Se o desperdício de alimentos fosse um país, ele seria o terceiro mais poluente no mundo. E como é a situação do Brasil? Nosso país figura entre os países que mais desperdiça alimentos no mundo. Cada brasileiro desperdiça em média 41,6kg de alimentos por ano. 

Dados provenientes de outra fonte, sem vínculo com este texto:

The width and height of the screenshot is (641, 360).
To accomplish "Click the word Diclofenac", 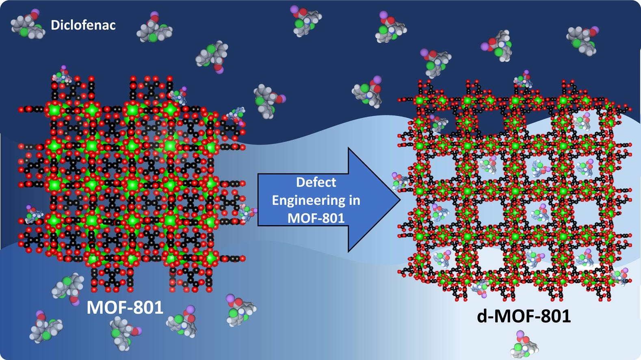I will click(83, 25).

O que é mais estranho e uma grande contradição é pensar nos altos índices de desperdício de alimentos e na grande quantidade de pessoas que não têm o que comer. No Brasil, 15,3 milhões de pessoas não estão, pois vivem em situação de pobreza extrema – miséria e fome –, segundo o Instituto Brasileiro de Geografia e Estatística (IBGE – 2018).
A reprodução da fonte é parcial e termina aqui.